Output the records. Match them exactly.

Exercise input section start

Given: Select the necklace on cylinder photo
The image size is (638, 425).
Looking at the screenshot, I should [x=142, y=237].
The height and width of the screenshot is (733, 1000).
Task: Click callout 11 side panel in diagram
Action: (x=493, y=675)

Exercise input section end

* [Solved exercise]
Given: Select the necklace on cylinder photo
The image size is (638, 425).
Looking at the screenshot, I should [x=142, y=237].
The height and width of the screenshot is (733, 1000).
Task: Click callout 11 side panel in diagram
Action: (x=493, y=675)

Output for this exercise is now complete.